→ TASK TO COMPLETE:
Which lines have the string "Given"? Copy all of them from the entries below.

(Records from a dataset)
#####
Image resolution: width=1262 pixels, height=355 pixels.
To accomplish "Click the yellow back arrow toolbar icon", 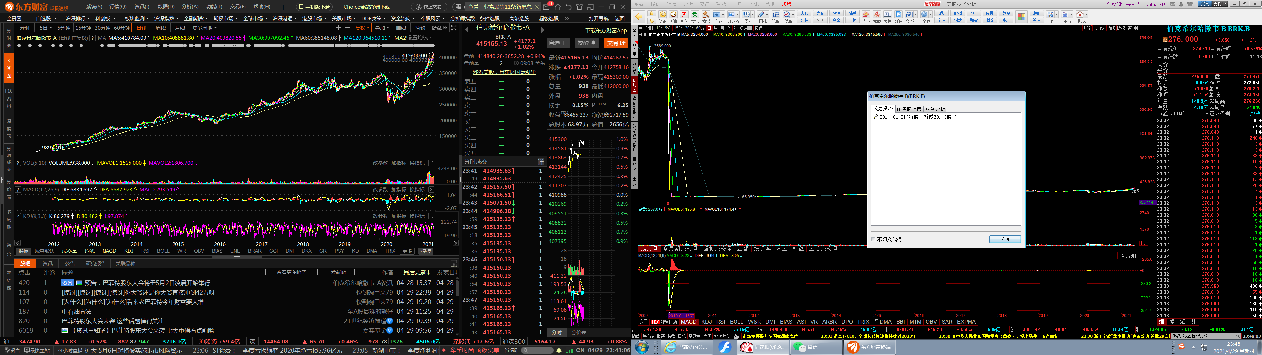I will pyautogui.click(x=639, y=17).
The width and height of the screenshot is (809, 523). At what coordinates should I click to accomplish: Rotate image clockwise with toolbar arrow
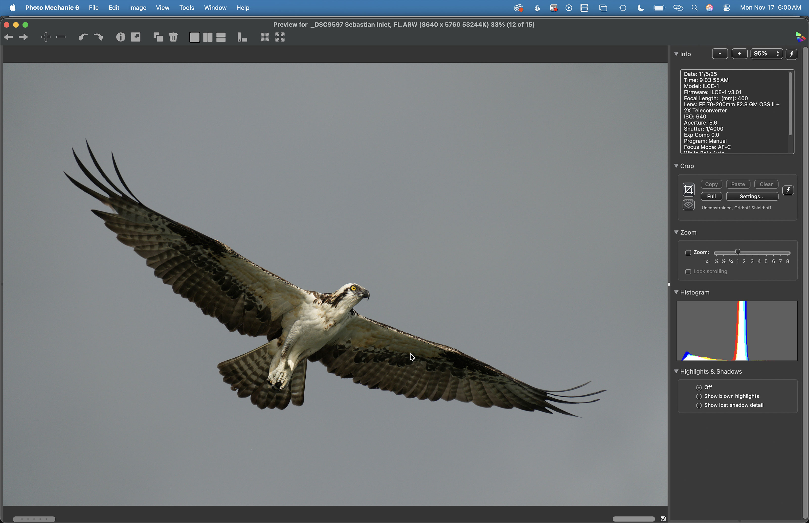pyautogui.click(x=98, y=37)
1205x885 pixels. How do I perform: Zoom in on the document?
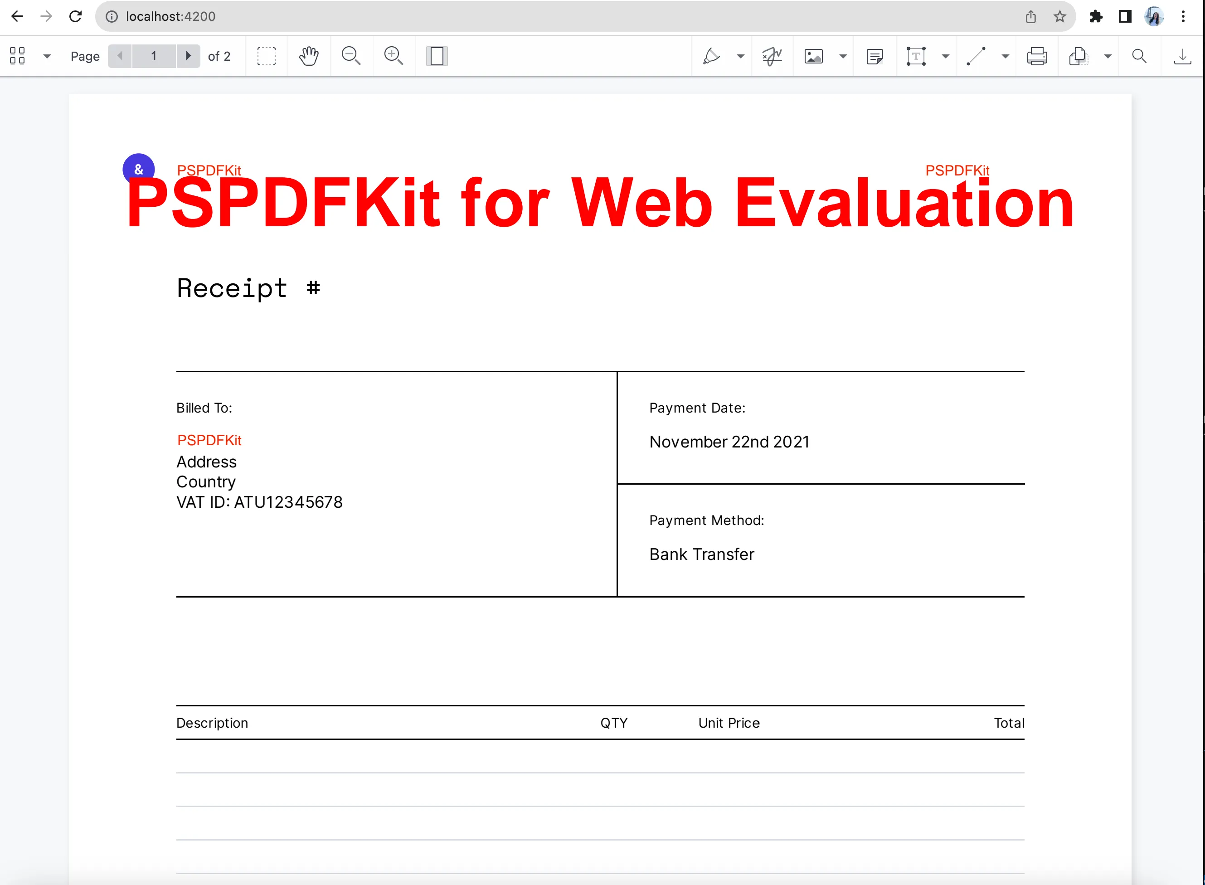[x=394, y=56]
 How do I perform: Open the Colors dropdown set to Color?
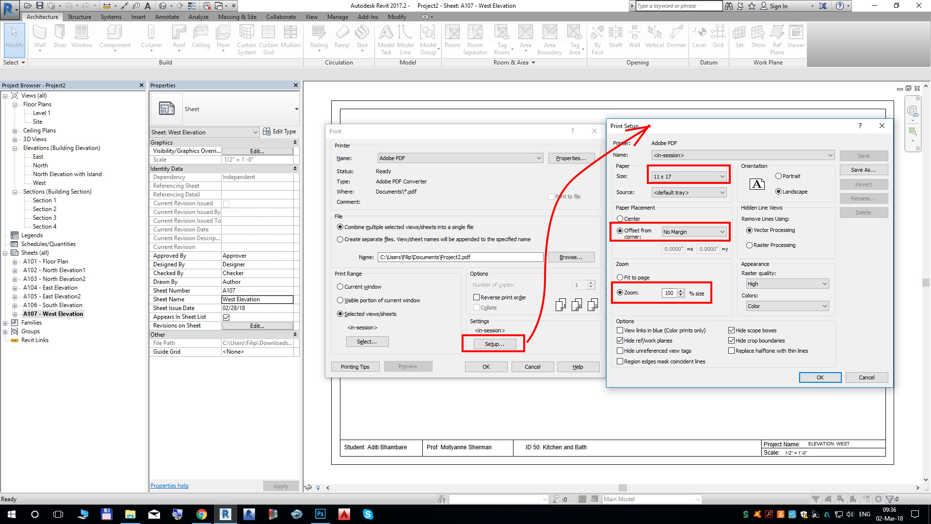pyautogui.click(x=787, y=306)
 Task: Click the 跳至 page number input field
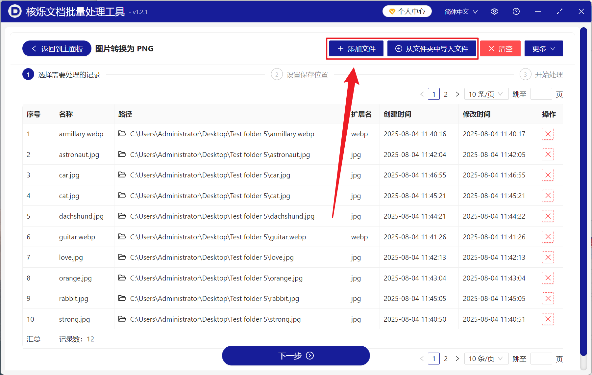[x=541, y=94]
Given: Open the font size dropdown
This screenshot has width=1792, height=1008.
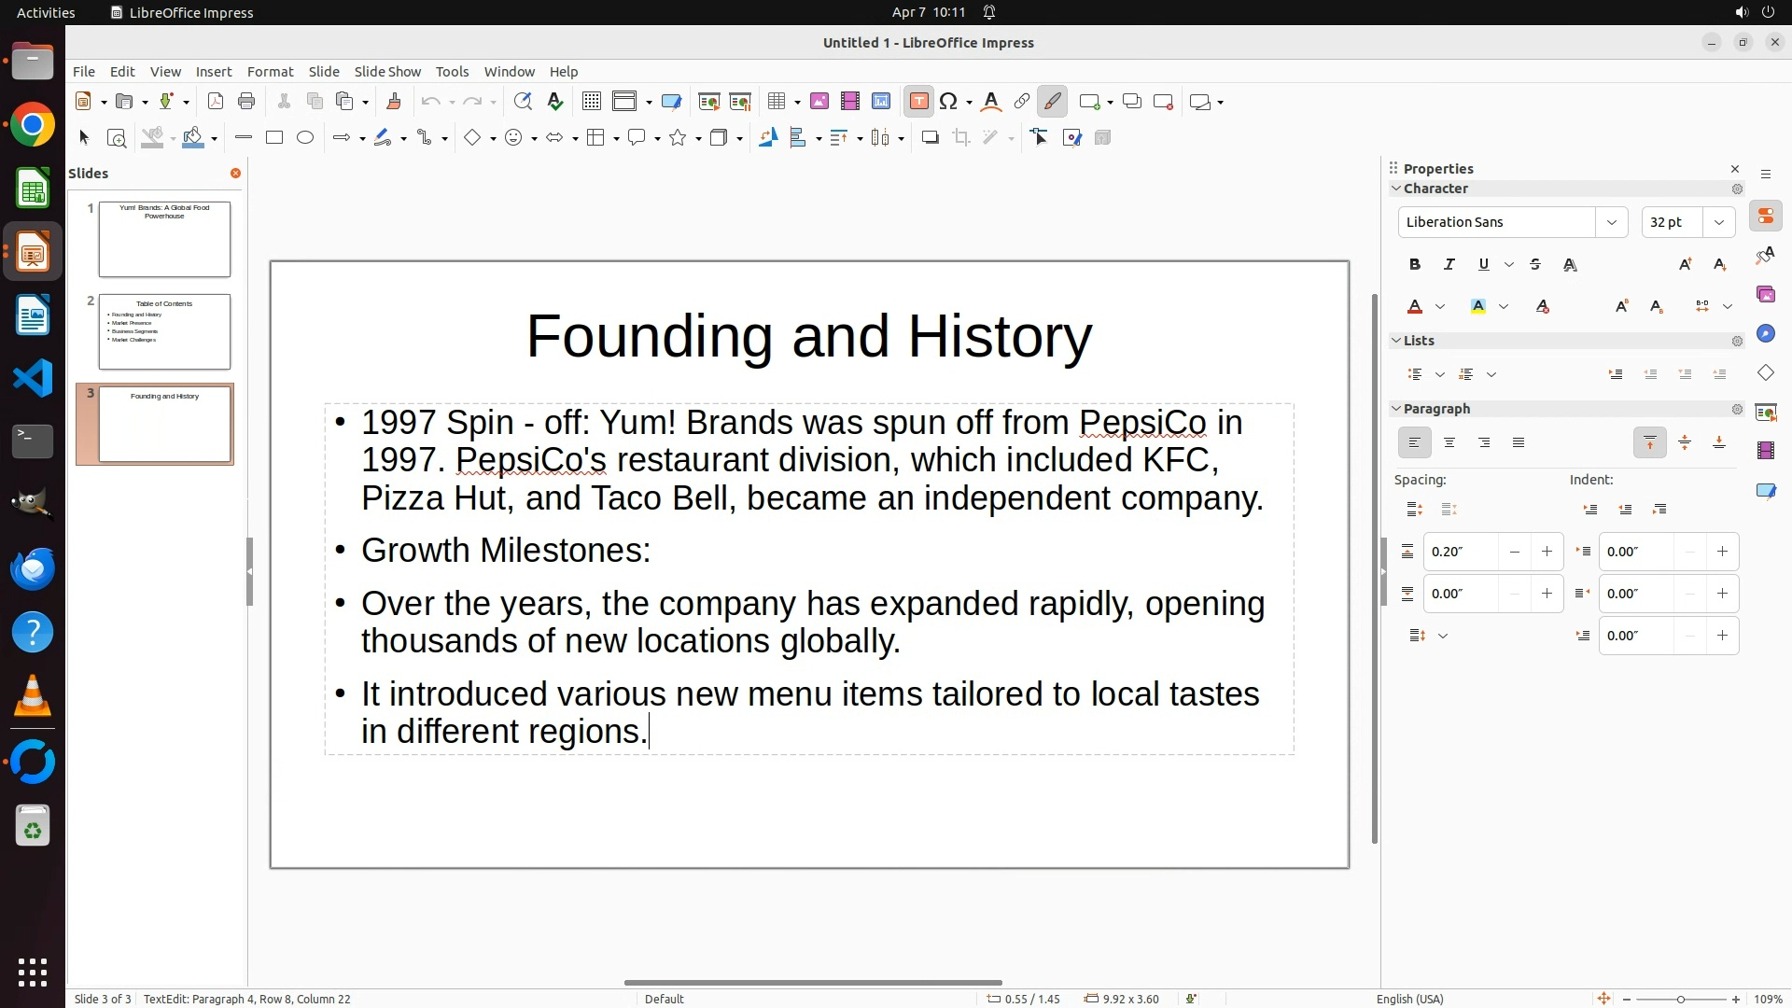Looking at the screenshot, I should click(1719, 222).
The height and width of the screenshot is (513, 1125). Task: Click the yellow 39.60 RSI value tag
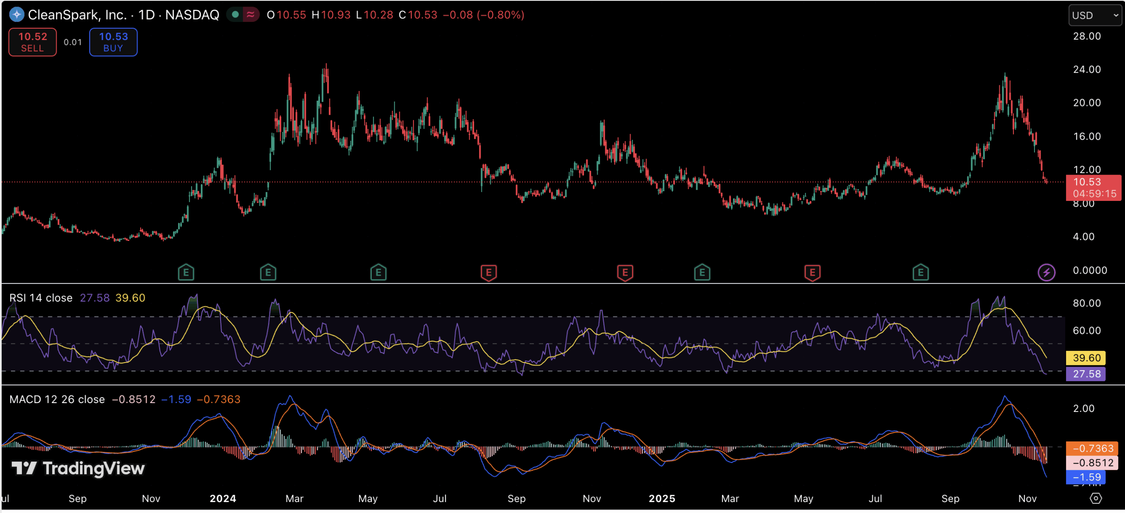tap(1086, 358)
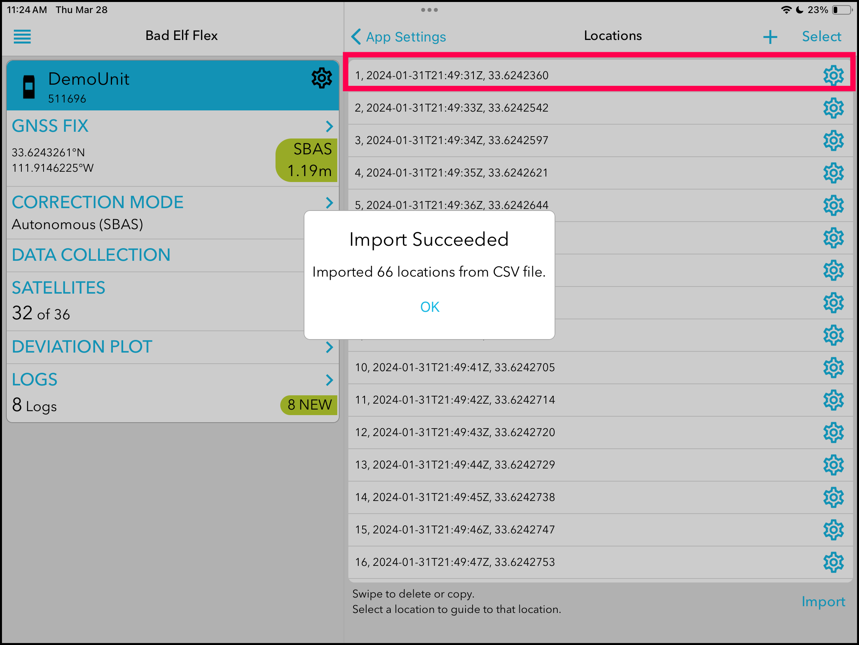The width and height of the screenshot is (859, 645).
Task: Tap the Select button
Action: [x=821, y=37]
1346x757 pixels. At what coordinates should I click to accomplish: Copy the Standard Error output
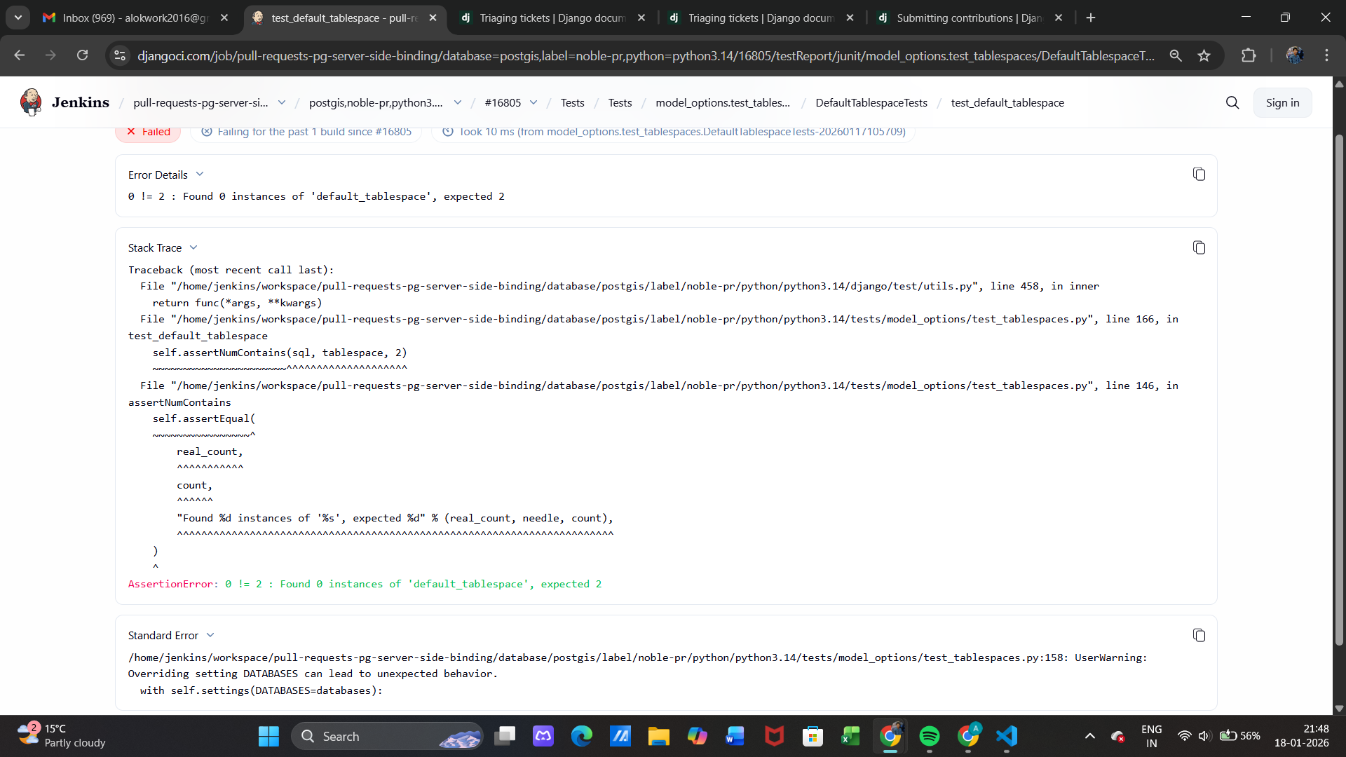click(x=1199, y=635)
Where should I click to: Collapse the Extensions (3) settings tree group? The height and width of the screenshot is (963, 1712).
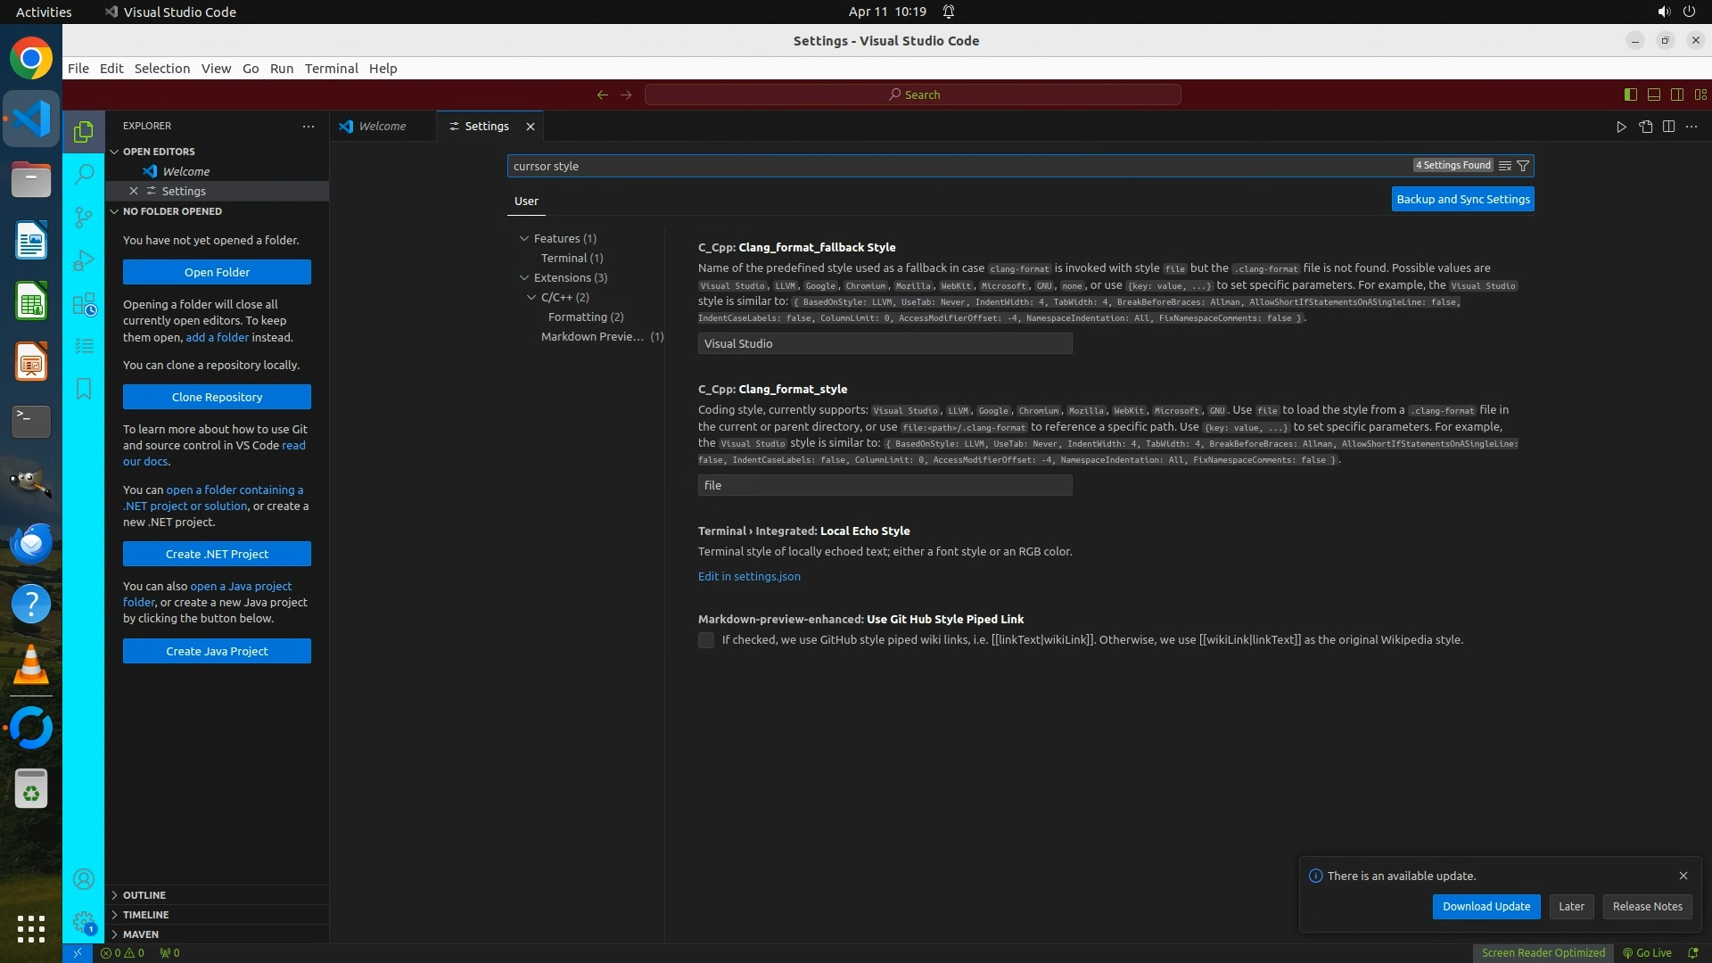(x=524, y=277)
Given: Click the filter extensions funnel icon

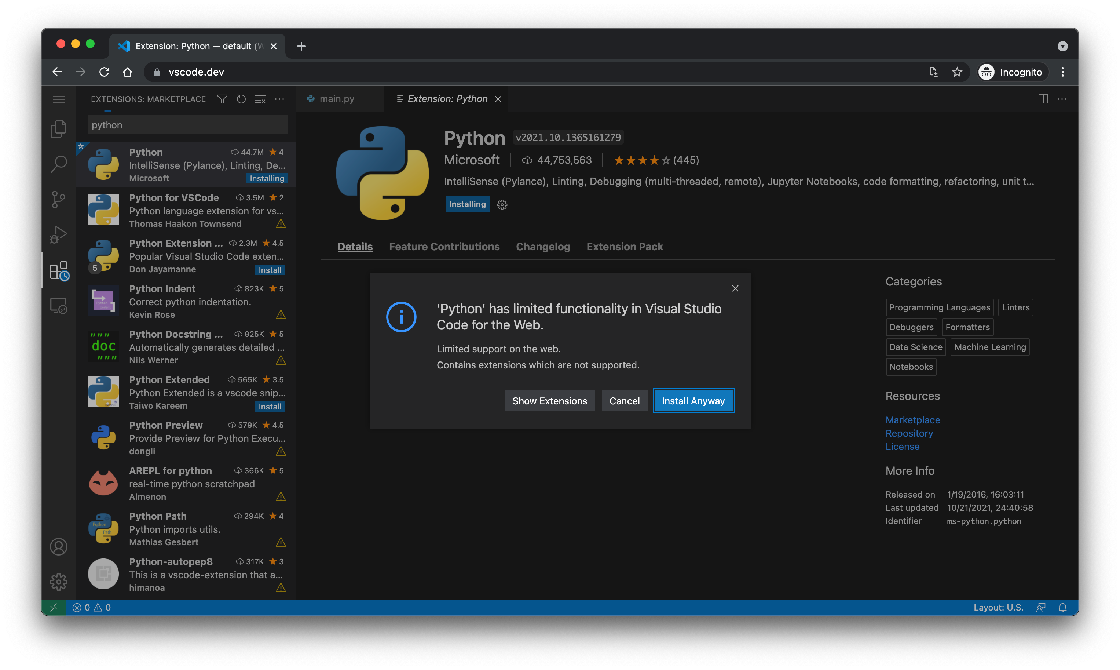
#####
→ RESPONSE AREA:
Given: Open the font size dropdown
Given: Click the filter extensions funnel icon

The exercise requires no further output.